Mr. Việt’s son helped him gather water hyacinths as a child, but when asked to study agriculture, he refused. That remains his greatest concern—who will carry on the rice culture legacy after him?

“When young volunteers visit, I tell them: if you love rice culture, come listen. After ten visits, you’ll feel it. When I can no longer speak, they will tell the stories.”

He knows the tools will decay one day, so he is writing a book to preserve the knowledge. “I don’t expect seasonal rice to be grown widely again,” he said. “When we eat less rice, that’s when we should return to it.”

“For thousands of years, our rice civilization was built on these traditional varieties—adapted to the soil and climate. Seasonal rice absorbs the full essence of heaven and earth without chemical fertilizers. It grows with the rains and ripens when the rains stop, leaving seeds for the next generation.”

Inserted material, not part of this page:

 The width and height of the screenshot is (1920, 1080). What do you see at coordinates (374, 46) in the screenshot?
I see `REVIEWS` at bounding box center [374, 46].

A Cooperative for the Future

In addition to his 2.5-hectare plot, he now partners with farmers near the Cái Lớn – Cái Bé estuary and Vĩnh Quới islet, cultivating 20–30 hectares each season. The area’s shrimp farming creates ideal conditions for “one rice, one shrimp” cycles.

Since 2020, he has led a Traditional Rice Cultivation Cooperative Group. Two months into retirement, he and his peers founded the Creative Farmers Cooperative to increase income, strengthen the rice–shrimp farming community, and share the rice culture through tourism activities—especially farm-to-field experiences that connect visitors with the living heritage of Vietnam’s rice civilization.